# Exercise 2.7

import numpy as np
import pandas as pd

d = {'X1': pd.Series([0,2,0,0,-1,1]),
'X2': pd.Series([3,0,1,1,0,1]),
'X3': pd.Series([0,0,3,2,1,1]),
'Y': pd.Series(['Red','Red','Red','Green','Green','Red'])}
df = pd.DataFrame(d)
df.index = np.arange(1, len(df) + 1)
df

X1 X2 X3 Y
1 0 3 0 Red
2 2 0 0 Red
3 0 1 3 Red
4 0 1 2 Green
5 -1 0 1 Green
6 1 1 1 Red

### (a) Euclidian distance

from math import sqrt
df['distance']=np.sqrt(df['X1']**2+df['X2']**2+df['X3']**2)
df

X1 X2 X3 Y distance
1 0 3 0 Red 3.000000
2 2 0 0 Red 2.000000
3 0 1 3 Red 3.162278
4 0 1 2 Green 2.236068
5 -1 0 1 Green 1.414214
6 1 1 1 Red 1.732051

### (b) K=1

df.sort_values(['distance'])

X1 X2 X3 Y distance
5 -1 0 1 Green 1.414214
6 1 1 1 Red 1.732051
2 2 0 0 Red 2.000000
4 0 1 2 Green 2.236068
1 0 3 0 Red 3.000000
3 0 1 3 Red 3.162278

As we can see by sorting the data by distance to the origin, for K=1, our prediction is Green, since that's the value of the nearest neighbor (point 5 at distance 1.41).

### (c) K=3

On the other hand, for K=3 our prediction is Red, because that's the mode of the 3 nearest neigbours: Green, Red and Red (points 5, 6 and 2, respectively).

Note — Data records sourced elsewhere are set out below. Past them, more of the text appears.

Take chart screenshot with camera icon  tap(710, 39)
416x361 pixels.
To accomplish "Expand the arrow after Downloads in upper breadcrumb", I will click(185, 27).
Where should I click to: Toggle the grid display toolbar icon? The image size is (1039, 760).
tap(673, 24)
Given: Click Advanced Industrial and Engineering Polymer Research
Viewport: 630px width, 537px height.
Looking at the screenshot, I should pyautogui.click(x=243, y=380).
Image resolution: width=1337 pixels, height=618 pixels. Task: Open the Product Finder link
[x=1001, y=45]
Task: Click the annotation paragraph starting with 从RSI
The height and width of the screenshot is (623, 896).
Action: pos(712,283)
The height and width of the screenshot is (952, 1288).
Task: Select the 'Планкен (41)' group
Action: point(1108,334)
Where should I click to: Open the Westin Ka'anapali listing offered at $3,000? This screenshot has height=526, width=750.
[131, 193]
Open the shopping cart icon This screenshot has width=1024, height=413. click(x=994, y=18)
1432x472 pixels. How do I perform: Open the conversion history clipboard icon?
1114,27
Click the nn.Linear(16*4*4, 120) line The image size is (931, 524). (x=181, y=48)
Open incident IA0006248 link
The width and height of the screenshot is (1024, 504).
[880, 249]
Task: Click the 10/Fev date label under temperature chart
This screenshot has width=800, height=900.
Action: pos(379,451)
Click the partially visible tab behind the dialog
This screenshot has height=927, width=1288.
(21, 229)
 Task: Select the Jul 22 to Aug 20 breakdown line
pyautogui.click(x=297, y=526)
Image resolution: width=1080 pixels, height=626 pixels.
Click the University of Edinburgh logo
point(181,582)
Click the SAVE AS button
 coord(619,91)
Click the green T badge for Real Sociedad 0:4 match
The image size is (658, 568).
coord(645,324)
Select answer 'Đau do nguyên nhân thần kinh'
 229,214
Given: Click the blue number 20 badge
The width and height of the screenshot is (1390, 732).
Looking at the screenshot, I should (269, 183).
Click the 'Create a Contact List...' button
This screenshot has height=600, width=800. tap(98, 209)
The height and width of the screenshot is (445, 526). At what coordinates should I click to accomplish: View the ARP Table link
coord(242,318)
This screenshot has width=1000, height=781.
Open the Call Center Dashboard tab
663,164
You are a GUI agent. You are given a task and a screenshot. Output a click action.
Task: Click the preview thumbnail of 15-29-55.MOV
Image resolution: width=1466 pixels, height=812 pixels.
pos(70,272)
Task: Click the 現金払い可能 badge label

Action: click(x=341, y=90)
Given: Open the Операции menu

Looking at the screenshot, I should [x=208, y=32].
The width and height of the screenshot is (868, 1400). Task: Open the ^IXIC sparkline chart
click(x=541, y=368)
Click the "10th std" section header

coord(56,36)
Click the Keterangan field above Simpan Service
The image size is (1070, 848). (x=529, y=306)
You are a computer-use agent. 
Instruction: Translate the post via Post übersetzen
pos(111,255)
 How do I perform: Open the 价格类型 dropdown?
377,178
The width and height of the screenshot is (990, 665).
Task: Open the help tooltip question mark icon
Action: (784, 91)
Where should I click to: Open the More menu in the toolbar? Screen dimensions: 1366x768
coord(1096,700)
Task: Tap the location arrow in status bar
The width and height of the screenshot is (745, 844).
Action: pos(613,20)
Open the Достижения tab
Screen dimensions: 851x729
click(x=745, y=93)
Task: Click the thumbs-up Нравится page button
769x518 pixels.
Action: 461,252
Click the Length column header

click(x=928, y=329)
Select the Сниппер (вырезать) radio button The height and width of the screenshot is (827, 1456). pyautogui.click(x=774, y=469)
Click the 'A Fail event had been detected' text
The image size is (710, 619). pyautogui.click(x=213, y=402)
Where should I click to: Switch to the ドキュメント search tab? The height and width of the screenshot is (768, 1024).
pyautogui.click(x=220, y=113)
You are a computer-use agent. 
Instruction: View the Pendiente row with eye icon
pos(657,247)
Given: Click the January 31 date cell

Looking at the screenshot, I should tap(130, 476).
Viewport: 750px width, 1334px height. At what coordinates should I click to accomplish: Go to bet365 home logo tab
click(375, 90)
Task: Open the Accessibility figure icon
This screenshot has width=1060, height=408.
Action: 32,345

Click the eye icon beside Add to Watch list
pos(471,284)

### (d) Highly non-linear Bayes decision boundary

A large value of K leads to a smoother decision boundary, as if the non-linearities where averaged out. This happens because KNN uses majority voting and this means less emphasis on individual points. For a large value of K, we will likely have a decision boundary which varies very little from point to point, since the result of this majority voting would have to change while for most points this will be a large majority. That is, one of its nearest neighbors changing from one class to the other would still leave the majority voting the same. By contrast, when K is very small, the decision boundary will be better able to capture local non-linearities, because it the majority of neighbors can vary significantly from point to point since the are so few neighbors. Accordingly, we would expect the best value of K to be small.

Imagine this simple example: a true linear boundary that splits the plane in two semi-planes (classes A and B), but with an additional enclave in one of the regions. That is, the true model has a small region of, say, class A inside the class B semi-plane. Would we more likely capture this region for small or large K? Say we have 3 neighboring data points in the class A enclave inside the large class B region with say 50 points. If K > 4, each of the 3 points in the enclave will be classified as B, since they always lose by majority voting (unless K is so large, say 100, that many of the points from A semi-plane region enter this voting). If, on the other hand, K < 4, each of the 3 class A points inside the enclave will be classified as class A, and we will capture this non-linearity of the regions.